**WHAT THE TASK REQUIRES**
Output exactly the lines below from the one containing "Given: Run optimization for trashed posts" to the last line, both included. Omit pictures.

Source records
/---
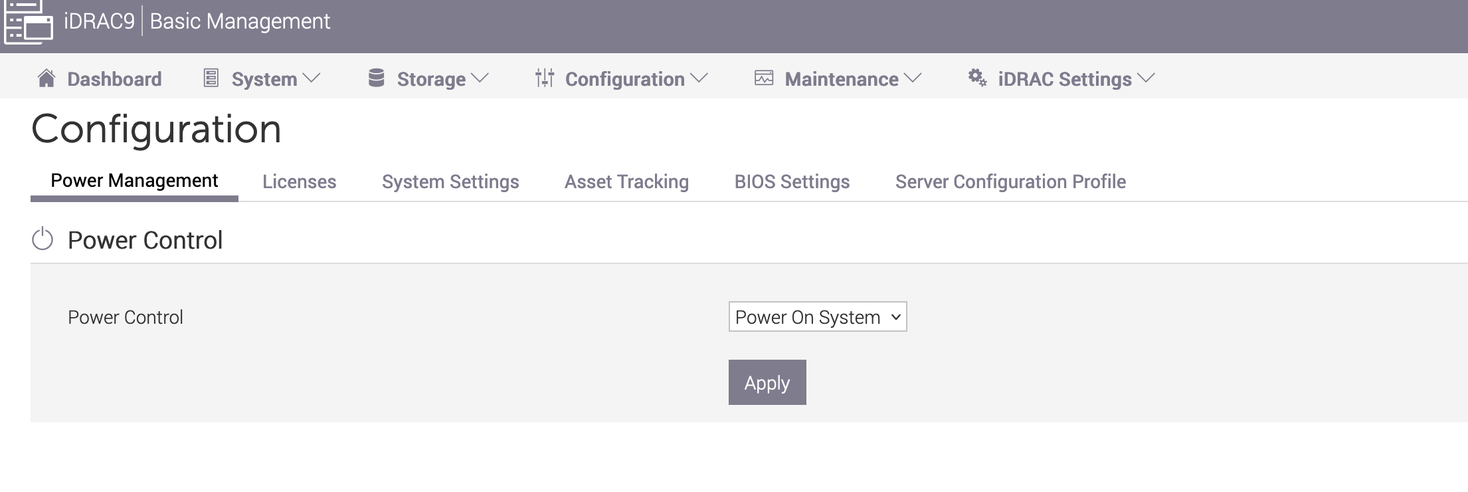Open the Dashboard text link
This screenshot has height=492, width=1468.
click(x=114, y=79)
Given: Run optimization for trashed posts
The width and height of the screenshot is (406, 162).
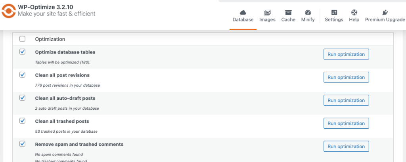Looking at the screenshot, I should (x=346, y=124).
\---
**RESPONSE TO THE TASK**
Given: Run optimization for trashed posts
The width and height of the screenshot is (406, 162).
Looking at the screenshot, I should (x=346, y=124).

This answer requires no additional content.